Unkey - Permission Interruption – Incident details

All systems operational

Permission Interruption

Resolved
Major outage
Started 2 days agoLasted about 2 hours

Affected

App

Major outage from 4:30 PM to 4:42 PM, Operational from 4:42 PM to 6:32 PM

API

Partial outage from 4:30 PM to 4:42 PM, Operational from 4:42 PM to 6:32 PM

Global Endpoint

Partial outage from 4:30 PM to 4:42 PM, Operational from 4:42 PM to 6:32 PM

AWS us-east-2

Partial outage from 4:30 PM to 4:42 PM, Operational from 4:42 PM to 6:32 PM

AWS eu-central-1

Partial outage from 4:30 PM to 4:42 PM, Operational from 4:42 PM to 6:32 PM

AWS us-east-1

Partial outage from 4:30 PM to 4:42 PM, Operational from 4:42 PM to 6:32 PM

Updates
  • Postmortem
    Postmortem

    Incident Summary: A recent deployment introduced a logical error, leading to a 20-minute outage affecting Unkey’s API and Unkey’s Dashboard.

    The following endpoints were affected during this time:

    /v1/apis.listKeys
    /v1/ratelimits.limit
    /v1/analytics.getVerifications
    /v1/permissions.getRole
    /v1/keys.whoami
    /v2/ratelimit.limit


    Timeline:

    • 11:31 EDT: New deployment initiated.

    • 12:30 EDT: Engineering and customers reported an issue with Ratelimiting and unable to log into the dashboard.

    • 12:40 EDT: Rollback the dashboard

    • 12:42 EDT: Root cause was identified

    • 12:58 EDT: API Patch was rolled out

    • 14:00 EDT: Services restored.

    • 14:32 EDT: Permissions were restored to the DB

    Root Cause: The WHERE clause in the keysPermissions deletion logic used a logical && operator directly instead of the Drizzle ORM's and() helper.

    Original (Faulty) Code:

    .where(

      eq(schema.keysPermissions.keyId, input.keyId) &&

        inArray(schema.keysPermissions.permissionId, permissionIdsToRemove),

    );


    This resulted in permissions across all root keys being deleted instead of the one being updated.

    Resolution: The faulty WHERE clause was corrected to use the and() helper, ensuring proper logical conjunction for the SQL query.

    Corrected Code:

    .where(

      and(

        eq(schema.keysPermissions.keyId, input.keyId),

        inArray(

          schema.keysPermissions.permissionId,

          permissionIdsToRemove

        )

      )

    );


    Impact:

    • Dashboard: Users experienced errors when attempting to log in to the dashboard. 

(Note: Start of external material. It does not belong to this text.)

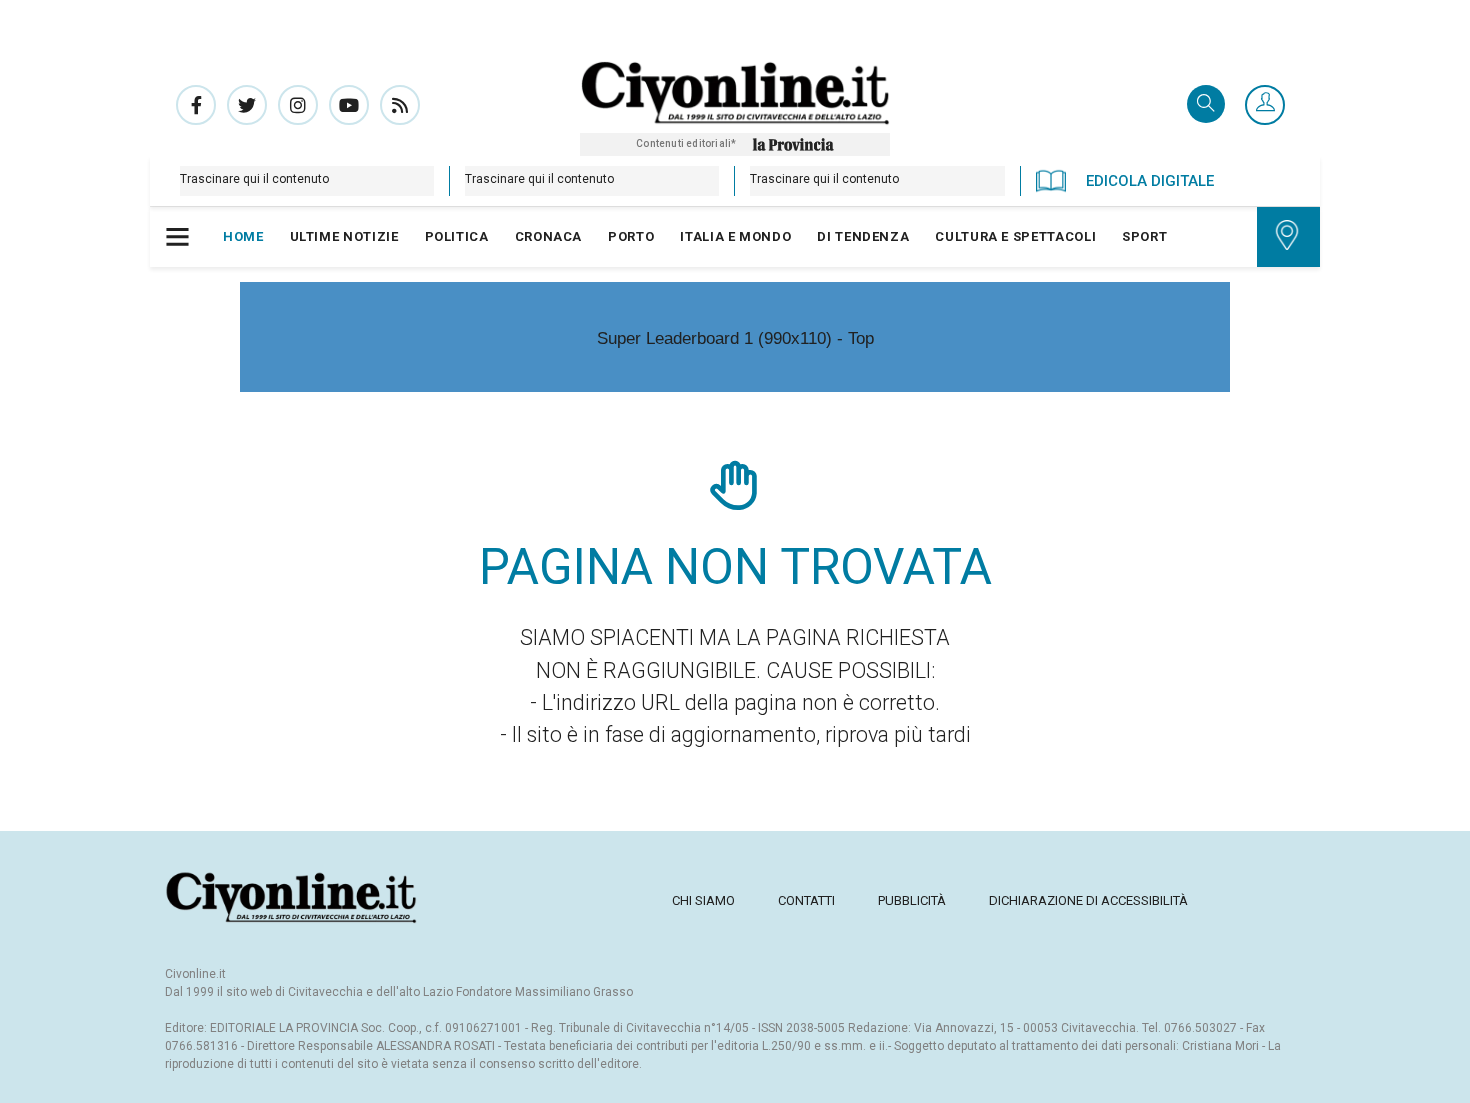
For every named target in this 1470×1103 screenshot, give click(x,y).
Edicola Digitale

    • Customers: Some customers experienced "permission denied" errors for their API requests, leading to service disruption.

    • Data Integrity: While permissions were affected, no permissions attached to the root key were lost. All affected permissions were successfully restored.

    Lessons Learned:

    1. ORM Usage: Emphasize strict adherence to ORM-specific methods for query construction, particularly for logical operators.

    2. Testing: Implement more comprehensive integration tests targeting permission management flows, including various combinations of permission additions and removals.

    3. Deployment Process: Enhance pre-deployment sanity checks to catch fundamental logical errors in critical paths.

    4. V2 SDK: We also noticed that our SDK didn’t handle this error to follow fallback procedures and allow users to gracefully deny or allow requests through the ratelimiting.

    Action Items:

    1. Review ORM Best Practices: Conduct a team-wide review of Drizzle ORM best practices, focusing on query construction.

    2. Implement two code owner PRs approvals: Currently we only request a single code owner to approve our PRs, we will now require two going forward. 

    3. Update our runbook: Document and drill enhanced rollback procedures for critical services.

    4. Update our SDKs: Work with our customers to figure out what the best solution for this type of error and allow them to handle it in their own application. 

    Next Steps: We will prioritize the above action items to prevent similar incidents. We apologize for the disruption and appreciate our customers' patience and understanding.


  • Resolved
    Resolved
    This incident has been resolved.
  • Monitoring
    Monitoring

    API Patch was rolled out.

  • Identified
    Identified

    Root cause was identified

  • Investigating
    Investigating
    We are currently investigating this incident.